L’étude appuie aussi sur l’exceptionnalité de la gratuité du système judiciaire français par rapport aux autres systèmes européens, déclarant même qu’en Europe, « dans la majorité des pays, il existe une taxe à la charge du justiciable, laquelle a pour finalité de permettre un financement du système de justice complémentaire à celui de l’impôt »[2].

L’enquête donne l’exemple de l’Allemagne, où les frais et taxes de justice représentent 41 % du budget du système judiciaire en 2020, pour 4 835 046 992 euros. Plus encore, le législateur pointe la distinction à faire entre justice civile et commerciale, puisque selon lui, « en matière commerciale, le paiement de frais de justice ou de taxes pour initier une procédure judiciaire est obligatoire dans tous les États étudiés ».

Des montants trop élevés ?

Si les arguments avancés par le législateur sont nombreux, ceux-ci ne semblent pas convaincre le Conseil national des barreaux (CNB), qui, dans une résolution du 12 mai 2023, s’était montré particulièrement hostile à cette mesure, y voyant, d’une part, une rupture d’égalité territoriale selon que les justiciables relèvent d’un tribunal de commerce ou d’un TAE et d’autre part, un obstacle financier à l’accès au juge, ce d’autant plus que les juges consulaires sont bénévoles.

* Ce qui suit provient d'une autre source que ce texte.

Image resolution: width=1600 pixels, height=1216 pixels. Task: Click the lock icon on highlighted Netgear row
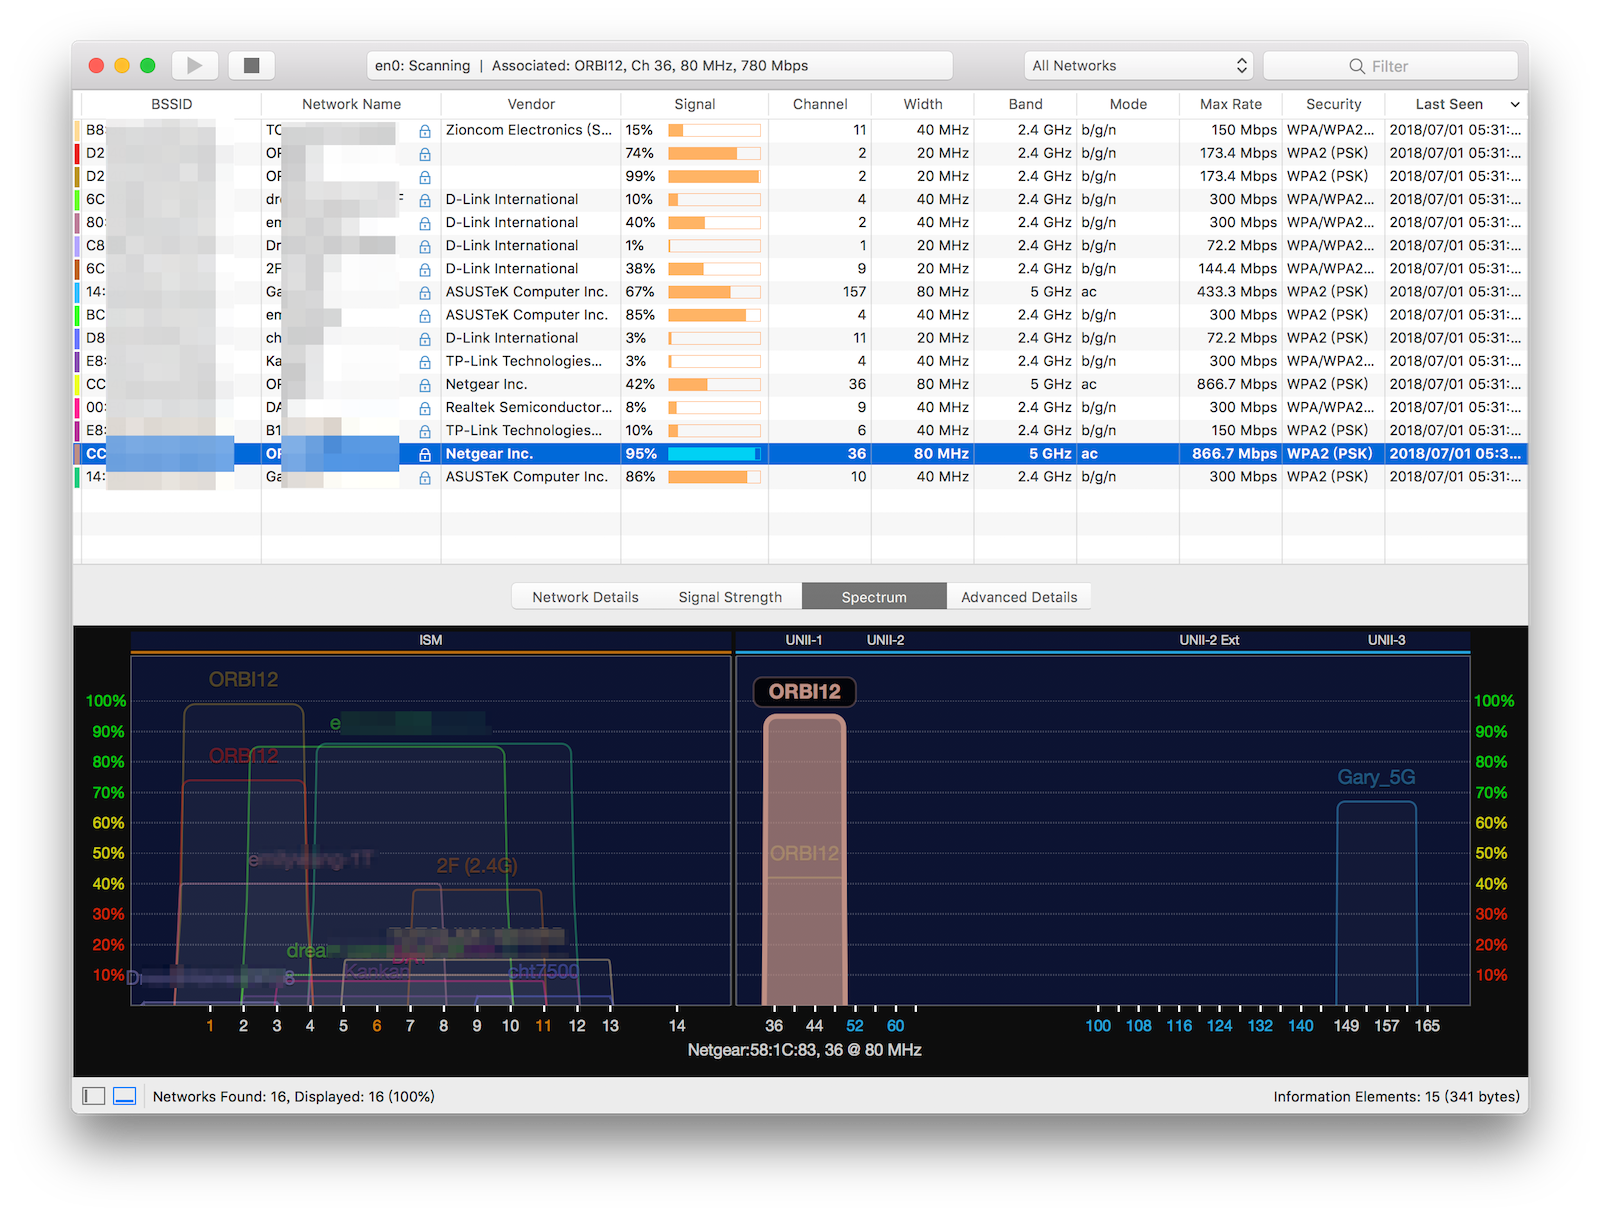pyautogui.click(x=425, y=455)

À l’occasion de la publication du décret d’application, le Barreau de Paris avait annoncé déposer un recours contre ce texte, pointant, notamment, l’important risque de forum shopping par l’insertion de clauses attributives de compétence dans les contrats afin d’éviter de relever de la compétence d’un TAE. Le Barreau craint également que les montants en cause soient trop élevés pour les entreprises connaissant des difficultés financières lorsqu’elles se présentent devant le juge.

Du côté des juges, la contribution fait aussi débat. Pour André Goix[3], juge consulaire du TAE de Paris, l’idée d’une contribution due par les justiciables n’est pas mauvaise en soi, bien au contraire, mais il faudrait que celle-ci soit plus simple et généralisée à tous les demandeurs, pour des montants moins élevés.

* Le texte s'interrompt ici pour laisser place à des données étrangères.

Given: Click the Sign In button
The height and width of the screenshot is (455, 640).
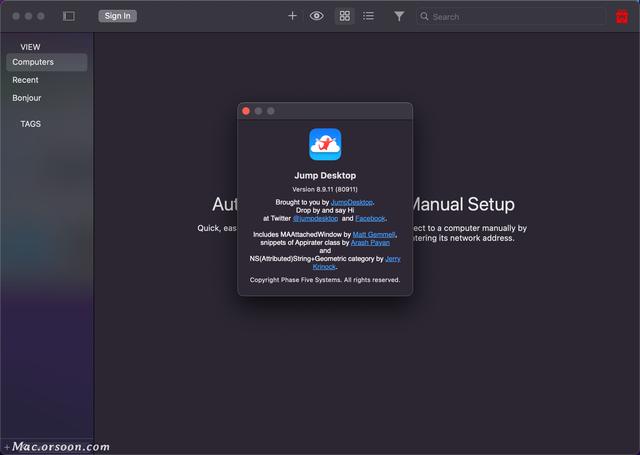Looking at the screenshot, I should 118,16.
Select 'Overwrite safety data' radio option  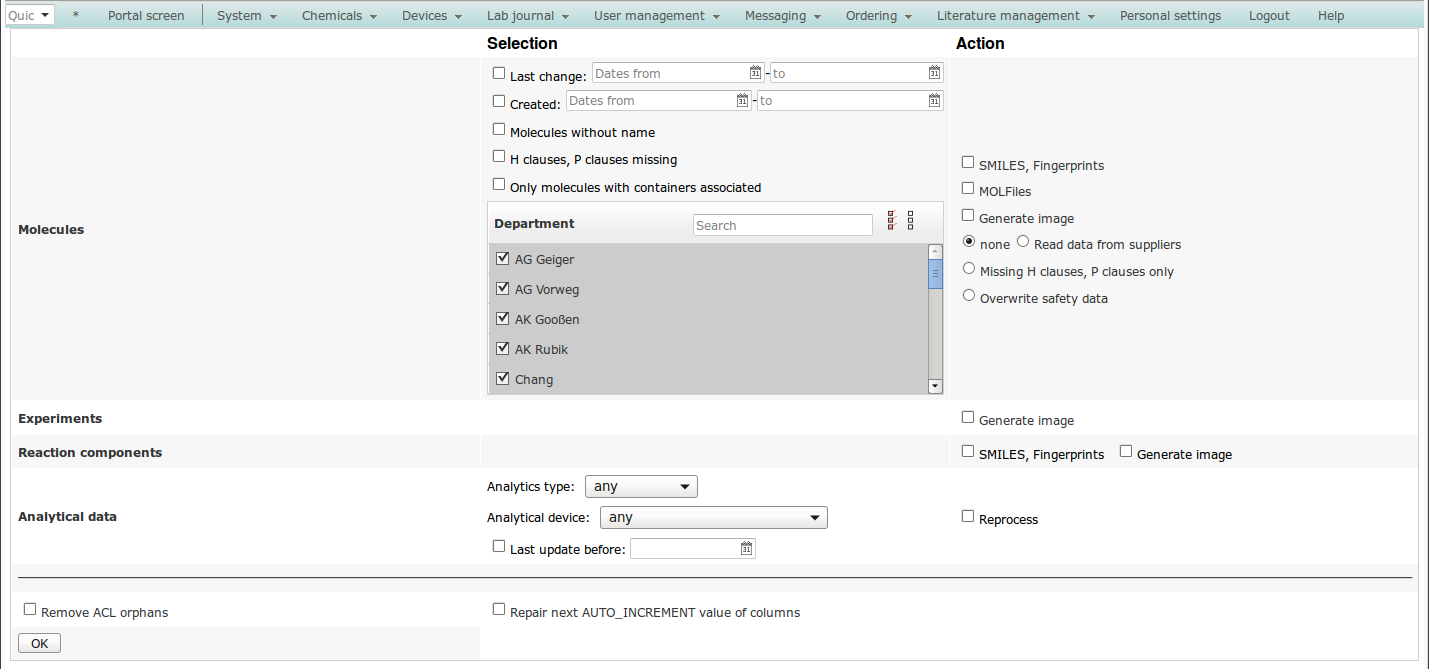click(x=969, y=295)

L’objectif d’une telle contribution doit être de désengorger les tribunaux en dissuadant les plus petits demandeurs pour lesquels le recours par exemple à la procédure en injonction de payer est plus adaptée. Ici au contraire, le législateur semble avoir visé à côté en infligeant aux plus grosses sociétés le paiement d’une taxe pouvant s’avérer très lourde.

De même, le changement d’affectation du produit de la contribution qui devait à l’origine servir à financer la justice pour finalement se retrouver dans le budget général de l’État va à l’encontre du souhait de la conférence générale des juges consulaires, qui proposait que la contribution soit affectée au bon fonctionnement de la juridiction consulaire, laquelle travaille sans budget propre.

André Goix regrette que la contribution soit calculée selon les capacités contributives du demandeur alors qu’in fine, celle-ci pourrait être due par le défendeur, puisque la charge de celle-ci peut peser sur la partie défaillante. Une double peine qui pourrait la placer dans une situation financière encore plus difficile qu’avant le litige.

Si l’expérimentation porte ses fruits, la contribution pour la justice économique pourrait être étendue à l’ensemble de la France avant la fin de la programmation 2023-2027. Pour l’heure toutefois, elle semble loin de répondre au problème du manque de moyens de la justice française, et compte tenu des difficultés budgétaires actuelles, la situation ne risque pas de s’améliorer.

Paul-Louis Costes,

Etudiant du Master 214 Droit des affaires, Université Paris-Dauphine

(Article rédigé sous la direction de Marie-Christine Monsallier, maître de conférences)

 

 



[1] La dénomination désigne actuellement douze des plus importants tribunaux de commerce français : Avignon, Auxerre, Le Havre, Le Mans, Limoges, Lyon, Marseille, Nancy, Nanterre, Paris, Saint-Brieuc et Versailles.

[2] Étude d’impact, Projet de Loi d’orientation et de programmation du ministère de la Justice 2023-2027 2 mai 2023, p.184

[3] Propos n’engageant que leur auteur et non le TAE de Paris.